**GIVEN REQUEST**. Reproduce the entries below, swapping every "computer-use agent" for "screen assistant" and changing nothing else.

**DATA RECORDS**.
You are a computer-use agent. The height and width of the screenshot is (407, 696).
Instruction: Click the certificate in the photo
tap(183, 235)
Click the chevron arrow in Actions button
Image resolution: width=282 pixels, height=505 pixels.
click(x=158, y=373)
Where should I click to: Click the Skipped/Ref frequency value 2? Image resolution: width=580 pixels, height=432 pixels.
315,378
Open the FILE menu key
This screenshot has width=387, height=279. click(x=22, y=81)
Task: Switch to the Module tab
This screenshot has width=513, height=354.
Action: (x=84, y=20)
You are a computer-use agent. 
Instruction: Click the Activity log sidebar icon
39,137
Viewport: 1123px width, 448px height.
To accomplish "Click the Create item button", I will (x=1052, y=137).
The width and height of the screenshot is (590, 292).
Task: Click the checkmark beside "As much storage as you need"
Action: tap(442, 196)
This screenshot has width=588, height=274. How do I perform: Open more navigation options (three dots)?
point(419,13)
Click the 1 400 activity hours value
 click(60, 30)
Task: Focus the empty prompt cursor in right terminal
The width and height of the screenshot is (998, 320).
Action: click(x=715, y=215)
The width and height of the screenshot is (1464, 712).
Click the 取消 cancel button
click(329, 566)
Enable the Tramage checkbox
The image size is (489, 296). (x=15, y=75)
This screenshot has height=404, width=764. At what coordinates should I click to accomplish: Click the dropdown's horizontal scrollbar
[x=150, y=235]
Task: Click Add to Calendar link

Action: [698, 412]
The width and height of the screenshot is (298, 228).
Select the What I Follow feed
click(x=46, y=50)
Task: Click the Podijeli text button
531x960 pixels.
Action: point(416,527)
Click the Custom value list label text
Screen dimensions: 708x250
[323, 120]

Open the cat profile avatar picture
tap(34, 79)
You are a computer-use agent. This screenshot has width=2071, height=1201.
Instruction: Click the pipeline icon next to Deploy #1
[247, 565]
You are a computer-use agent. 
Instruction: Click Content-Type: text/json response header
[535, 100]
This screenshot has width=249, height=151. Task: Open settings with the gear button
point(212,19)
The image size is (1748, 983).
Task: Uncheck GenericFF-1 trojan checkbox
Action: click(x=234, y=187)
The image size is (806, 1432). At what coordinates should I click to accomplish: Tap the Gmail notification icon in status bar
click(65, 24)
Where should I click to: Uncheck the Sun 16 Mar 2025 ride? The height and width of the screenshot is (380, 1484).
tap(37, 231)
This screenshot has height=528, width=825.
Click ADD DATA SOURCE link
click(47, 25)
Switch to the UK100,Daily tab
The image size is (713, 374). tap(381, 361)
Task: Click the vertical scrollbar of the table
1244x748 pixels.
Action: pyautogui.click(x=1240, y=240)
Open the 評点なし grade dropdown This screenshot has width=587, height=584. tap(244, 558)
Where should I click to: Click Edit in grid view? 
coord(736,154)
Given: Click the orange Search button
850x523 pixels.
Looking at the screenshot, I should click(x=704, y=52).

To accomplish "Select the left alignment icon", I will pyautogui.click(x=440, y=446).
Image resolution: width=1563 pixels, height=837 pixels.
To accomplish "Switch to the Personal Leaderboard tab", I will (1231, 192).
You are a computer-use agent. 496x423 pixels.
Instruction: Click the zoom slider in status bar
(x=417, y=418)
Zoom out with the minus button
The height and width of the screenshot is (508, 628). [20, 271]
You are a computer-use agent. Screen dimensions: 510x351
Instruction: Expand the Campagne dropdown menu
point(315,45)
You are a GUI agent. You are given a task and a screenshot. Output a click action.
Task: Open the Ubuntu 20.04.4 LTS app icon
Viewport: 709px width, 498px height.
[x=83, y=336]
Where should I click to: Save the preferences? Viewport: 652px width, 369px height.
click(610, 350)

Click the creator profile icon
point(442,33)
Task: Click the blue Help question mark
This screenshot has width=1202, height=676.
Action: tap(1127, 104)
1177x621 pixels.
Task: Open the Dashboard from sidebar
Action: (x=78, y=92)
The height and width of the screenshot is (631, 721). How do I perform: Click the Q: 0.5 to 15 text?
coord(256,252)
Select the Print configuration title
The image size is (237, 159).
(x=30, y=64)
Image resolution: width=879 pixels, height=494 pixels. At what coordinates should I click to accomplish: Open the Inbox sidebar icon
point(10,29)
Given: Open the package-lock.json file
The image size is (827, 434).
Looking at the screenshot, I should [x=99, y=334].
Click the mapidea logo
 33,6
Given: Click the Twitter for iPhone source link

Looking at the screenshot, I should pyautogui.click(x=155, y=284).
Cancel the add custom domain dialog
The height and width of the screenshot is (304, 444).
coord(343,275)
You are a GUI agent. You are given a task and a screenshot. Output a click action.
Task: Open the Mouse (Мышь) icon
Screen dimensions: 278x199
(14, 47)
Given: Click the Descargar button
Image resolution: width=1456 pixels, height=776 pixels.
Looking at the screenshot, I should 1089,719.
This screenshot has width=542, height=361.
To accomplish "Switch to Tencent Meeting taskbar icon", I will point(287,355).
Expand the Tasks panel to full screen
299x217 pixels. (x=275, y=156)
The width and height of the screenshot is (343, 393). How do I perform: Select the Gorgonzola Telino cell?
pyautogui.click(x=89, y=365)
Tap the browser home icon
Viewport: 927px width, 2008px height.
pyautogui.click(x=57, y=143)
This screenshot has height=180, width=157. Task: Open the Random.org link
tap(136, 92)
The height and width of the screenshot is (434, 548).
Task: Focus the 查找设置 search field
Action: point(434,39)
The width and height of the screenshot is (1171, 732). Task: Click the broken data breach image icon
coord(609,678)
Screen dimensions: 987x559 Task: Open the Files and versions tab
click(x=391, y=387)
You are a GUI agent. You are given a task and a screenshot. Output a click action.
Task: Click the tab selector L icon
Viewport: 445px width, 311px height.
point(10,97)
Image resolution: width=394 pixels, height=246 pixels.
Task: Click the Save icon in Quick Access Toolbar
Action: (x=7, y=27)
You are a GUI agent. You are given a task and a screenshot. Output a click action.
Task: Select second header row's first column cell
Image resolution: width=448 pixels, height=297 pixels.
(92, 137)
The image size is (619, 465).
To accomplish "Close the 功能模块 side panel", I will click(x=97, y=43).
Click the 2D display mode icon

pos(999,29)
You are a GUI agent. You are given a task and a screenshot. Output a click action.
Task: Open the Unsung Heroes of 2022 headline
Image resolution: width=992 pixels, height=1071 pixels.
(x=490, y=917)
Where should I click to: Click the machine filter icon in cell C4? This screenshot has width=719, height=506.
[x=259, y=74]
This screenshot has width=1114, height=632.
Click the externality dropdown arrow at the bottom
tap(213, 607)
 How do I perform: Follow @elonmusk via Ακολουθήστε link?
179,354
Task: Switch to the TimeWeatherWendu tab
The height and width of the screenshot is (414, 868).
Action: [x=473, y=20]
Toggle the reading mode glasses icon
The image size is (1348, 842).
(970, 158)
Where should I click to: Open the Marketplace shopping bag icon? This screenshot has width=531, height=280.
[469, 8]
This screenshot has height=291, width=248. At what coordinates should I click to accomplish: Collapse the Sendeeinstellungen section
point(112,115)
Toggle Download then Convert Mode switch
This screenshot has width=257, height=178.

**CORRECT OUTPUT**.
You are a screen assistant. The height and width of the screenshot is (407, 696).
Instruction: Click the certificate in the photo
tap(183, 235)
Click the chevron arrow in Actions button
Image resolution: width=282 pixels, height=505 pixels.
click(x=158, y=373)
Where should I click to: Click the Skipped/Ref frequency value 2? Image resolution: width=580 pixels, height=432 pixels.
315,378
Open the FILE menu key
This screenshot has width=387, height=279. click(x=22, y=81)
Task: Switch to the Module tab
This screenshot has width=513, height=354.
Action: (x=84, y=20)
You are a screen assistant. 
Instruction: Click the Activity log sidebar icon
39,137
Viewport: 1123px width, 448px height.
To accomplish "Click the Create item button", I will (x=1052, y=137).
The width and height of the screenshot is (590, 292).
Task: Click the checkmark beside "As much storage as you need"
Action: tap(442, 196)
This screenshot has width=588, height=274. How do I perform: Open more navigation options (three dots)?
point(419,13)
Click the 1 400 activity hours value
 click(60, 30)
Task: Focus the empty prompt cursor in right terminal
The width and height of the screenshot is (998, 320).
Action: click(x=715, y=215)
The width and height of the screenshot is (1464, 712).
Click the 取消 cancel button
click(329, 566)
Enable the Tramage checkbox
The image size is (489, 296). (x=15, y=75)
This screenshot has height=404, width=764. At what coordinates should I click to accomplish: Click the dropdown's horizontal scrollbar
[x=150, y=235]
Task: Click Add to Calendar link

Action: [698, 412]
The width and height of the screenshot is (298, 228).
Select the What I Follow feed
click(x=46, y=50)
Task: Click the Podijeli text button
531x960 pixels.
Action: point(416,527)
Click the Custom value list label text
Screen dimensions: 708x250
[323, 120]

Open the cat profile avatar picture
tap(34, 79)
You are a screen assistant. This screenshot has width=2071, height=1201.
Instruction: Click the pipeline icon next to Deploy #1
[247, 565]
You are a screen assistant. 
Instruction: Click Content-Type: text/json response header
[535, 100]
This screenshot has width=249, height=151. Task: Open settings with the gear button
point(212,19)
The image size is (1748, 983).
Task: Uncheck GenericFF-1 trojan checkbox
Action: click(x=234, y=187)
The image size is (806, 1432). At what coordinates should I click to accomplish: Tap the Gmail notification icon in status bar
click(65, 24)
Where should I click to: Uncheck the Sun 16 Mar 2025 ride? The height and width of the screenshot is (380, 1484).
tap(37, 231)
This screenshot has height=528, width=825.
Click ADD DATA SOURCE link
click(47, 25)
Switch to the UK100,Daily tab
The image size is (713, 374). tap(381, 361)
Task: Click the vertical scrollbar of the table
1244x748 pixels.
Action: pyautogui.click(x=1240, y=240)
Open the 評点なし grade dropdown This screenshot has width=587, height=584. tap(244, 558)
Where should I click to: Click Edit in grid view? 
coord(736,154)
Given: Click the orange Search button
850x523 pixels.
Looking at the screenshot, I should click(x=704, y=52).

To accomplish "Select the left alignment icon", I will pyautogui.click(x=440, y=446).
Image resolution: width=1563 pixels, height=837 pixels.
To accomplish "Switch to the Personal Leaderboard tab", I will (1231, 192).
You are a screen assistant. 496x423 pixels.
Instruction: Click the zoom slider in status bar
(x=417, y=418)
Zoom out with the minus button
The height and width of the screenshot is (508, 628). [20, 271]
You are a screen assistant. Screen dimensions: 510x351
Instruction: Expand the Campagne dropdown menu
point(315,45)
You are a GUI agent. You are given a task and a screenshot. Output a click action.
Task: Open the Ubuntu 20.04.4 LTS app icon
Viewport: 709px width, 498px height.
[x=83, y=336]
Where should I click to: Save the preferences? Viewport: 652px width, 369px height.
click(610, 350)

Click the creator profile icon
point(442,33)
Task: Click the blue Help question mark
This screenshot has width=1202, height=676.
Action: tap(1127, 104)
1177x621 pixels.
Task: Open the Dashboard from sidebar
Action: (x=78, y=92)
The height and width of the screenshot is (631, 721). How do I perform: Click the Q: 0.5 to 15 text?
coord(256,252)
Select the Print configuration title
The image size is (237, 159).
(x=30, y=64)
Image resolution: width=879 pixels, height=494 pixels. At what coordinates should I click to accomplish: Open the Inbox sidebar icon
point(10,29)
Given: Open the package-lock.json file
The image size is (827, 434).
Looking at the screenshot, I should [x=99, y=334].
Click the mapidea logo
 33,6
Given: Click the Twitter for iPhone source link

Looking at the screenshot, I should pyautogui.click(x=155, y=284).
Cancel the add custom domain dialog
The height and width of the screenshot is (304, 444).
coord(343,275)
You are a GUI agent. You are given a task and a screenshot. Output a click action.
Task: Open the Mouse (Мышь) icon
Screen dimensions: 278x199
(14, 47)
Given: Click the Descargar button
Image resolution: width=1456 pixels, height=776 pixels.
Looking at the screenshot, I should 1089,719.
This screenshot has width=542, height=361.
To accomplish "Switch to Tencent Meeting taskbar icon", I will point(287,355).
Expand the Tasks panel to full screen
299x217 pixels. (x=275, y=156)
The width and height of the screenshot is (343, 393). How do I perform: Select the Gorgonzola Telino cell?
pyautogui.click(x=89, y=365)
Tap the browser home icon
Viewport: 927px width, 2008px height.
pyautogui.click(x=57, y=143)
This screenshot has height=180, width=157. Task: Open the Random.org link
tap(136, 92)
The height and width of the screenshot is (434, 548).
Task: Focus the 查找设置 search field
Action: point(434,39)
The width and height of the screenshot is (1171, 732). Task: Click the broken data breach image icon
coord(609,678)
Screen dimensions: 987x559 Task: Open the Files and versions tab
click(x=391, y=387)
You are a GUI agent. You are given a task and a screenshot. Output a click action.
Task: Click the tab selector L icon
Viewport: 445px width, 311px height.
point(10,97)
Image resolution: width=394 pixels, height=246 pixels.
Task: Click the Save icon in Quick Access Toolbar
Action: (x=7, y=27)
You are a GUI agent. You are given a task and a screenshot. Output a click action.
Task: Select second header row's first column cell
Image resolution: width=448 pixels, height=297 pixels.
(92, 137)
The image size is (619, 465).
To accomplish "Close the 功能模块 side panel", I will click(x=97, y=43).
Click the 2D display mode icon

pos(999,29)
You are a GUI agent. You are given a task and a screenshot. Output a click action.
Task: Open the Unsung Heroes of 2022 headline
Image resolution: width=992 pixels, height=1071 pixels.
(x=490, y=917)
Where should I click to: Click the machine filter icon in cell C4? This screenshot has width=719, height=506.
[x=259, y=74]
This screenshot has width=1114, height=632.
Click the externality dropdown arrow at the bottom
tap(213, 607)
 How do I perform: Follow @elonmusk via Ακολουθήστε link?
179,354
Task: Switch to the TimeWeatherWendu tab
The height and width of the screenshot is (414, 868).
Action: [x=473, y=20]
Toggle the reading mode glasses icon
The image size is (1348, 842).
(970, 158)
Where should I click to: Open the Marketplace shopping bag icon? This screenshot has width=531, height=280.
[469, 8]
This screenshot has height=291, width=248. At what coordinates should I click to accomplish: Collapse the Sendeeinstellungen section
point(112,115)
Toggle Download then Convert Mode switch
This screenshot has width=257, height=178.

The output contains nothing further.